PAGE.
“Can you play this game with your sister?” I called out to Master11 this morning.
Miss7 had been hounding me to come and play a game on Studyladder with her. Wonderful, because it forms part of her homeschooling curriculum and she’s voluntarily wanting to do it, but I simply didn’t have the time right then. Roping in her big brother, who I knew was looking to score some points and hopefully win back time on his phone, seemed like the perfect win-win.
All I had to do was convince them.
“Noooo!” Miss7 protested. “He’ll beat me.”
Apparently, part of the fun with Addition Battle is when you get a question right you shoot a paintball out of a cannon at your opponent’s castle and another part of the fun was when your opponent get an answer wrong their paintball lands in the ocean.
“No, he won’t,” I told Miss7. Then it occurred to me I was speaking to the wrong person. “No, you won’t,” I warned Master11.
“Dad,” he complained, “it’s basic maths. How am I supposed to lose?”

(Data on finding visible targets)
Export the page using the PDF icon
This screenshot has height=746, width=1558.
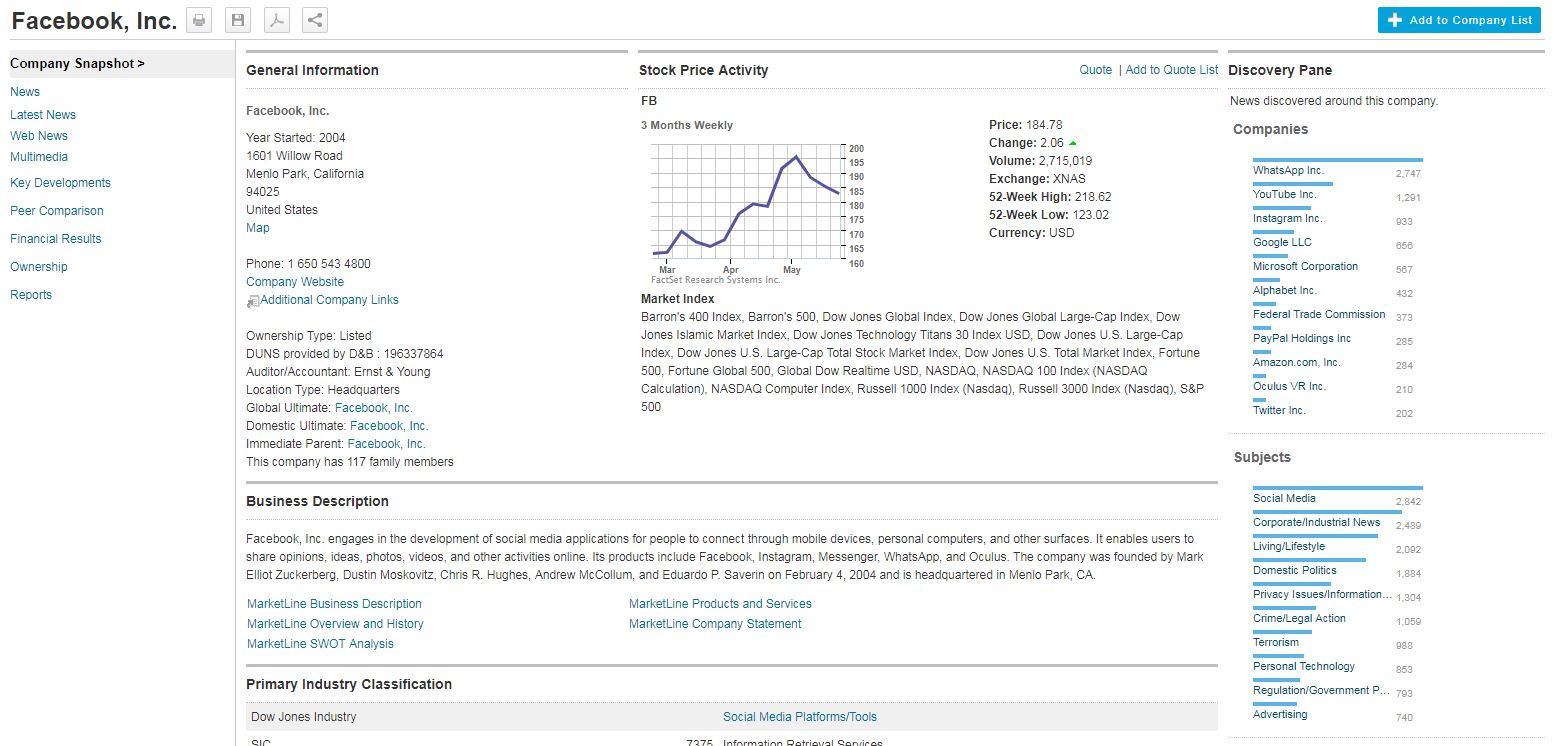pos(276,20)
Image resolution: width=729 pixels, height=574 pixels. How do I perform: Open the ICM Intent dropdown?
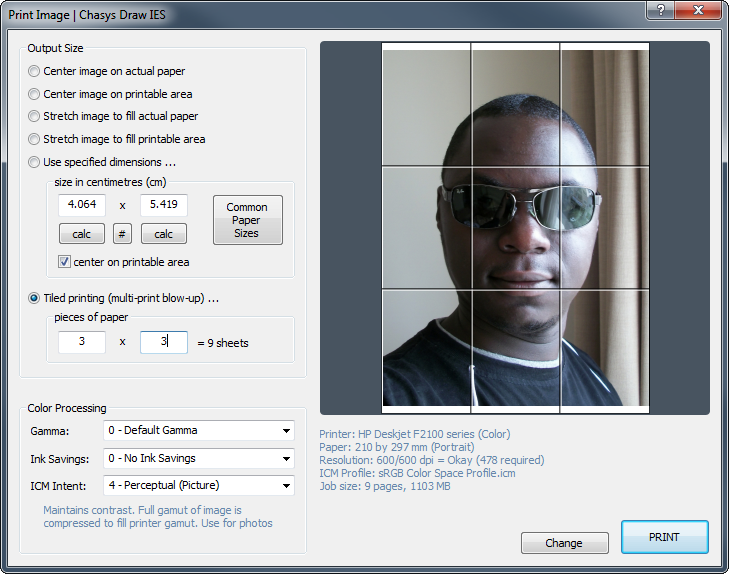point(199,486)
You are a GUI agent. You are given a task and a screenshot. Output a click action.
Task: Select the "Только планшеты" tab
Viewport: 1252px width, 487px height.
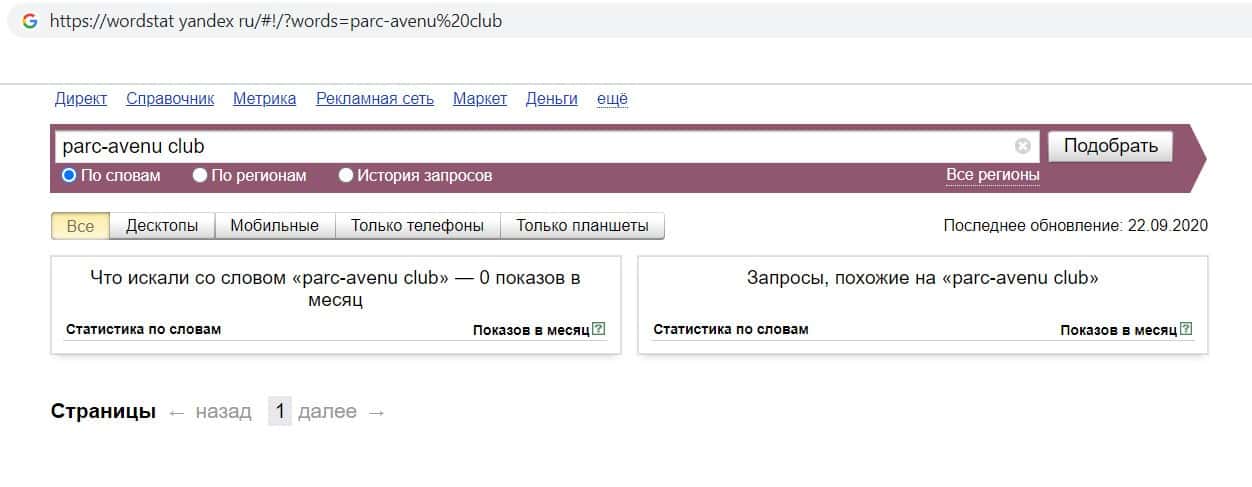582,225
* * *
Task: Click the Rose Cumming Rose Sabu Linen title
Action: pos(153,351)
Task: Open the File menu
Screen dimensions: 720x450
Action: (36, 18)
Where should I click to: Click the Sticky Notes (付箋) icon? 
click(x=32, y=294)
---
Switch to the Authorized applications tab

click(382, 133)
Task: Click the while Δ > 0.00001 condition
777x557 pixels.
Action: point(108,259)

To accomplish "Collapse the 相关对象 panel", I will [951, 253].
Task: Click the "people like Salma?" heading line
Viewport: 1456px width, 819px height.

LIST OF TASKS.
1 – Show every line of the rows that contains the string "width".
2 – Write what comes next in the story about the kids' math game, starting after its last line.
The story and the rows have nothing to do with each other.

IN RESPONSE.
1 –
This screenshot has height=746, width=1558.
Image resolution: width=729 pixels, height=574 pixels. How do I perform: Open the ICM Intent dropdown?
Viewport: 1252px width, 487px height.
Viewport: 1456px width, 819px height.

2 –
“Use your brain,” I said. “Or better still, don’t.”
“I don’t want to play a game I have to get all the questions wrong. That’s boring.”
“Well get half of them wrong,” I suggested, and rolled over to focus on my own priorities – not getting out of bed until Tracey came back from taking our other three children to the toilet.
I’m not entirely sure how long I managed to squeeze in, but I know I went back to sleep because I didn’t notice Miss7 climbing up into our top bunk queen bed, Cloudland, and cupping her hands around my ear until she started yelling.
“Dad, he’s cheating!” said Miss7 with the full and enthusiastic lungs of a marooned sailer spotting a ship skipping past his lonely island home. “He’s using more than half his brain!”
“Don’t blame your father,” Tracey called out to Miss7 from the front of the bus – she and the other girls had just arrived back. “He sure doesn’t get that from him.”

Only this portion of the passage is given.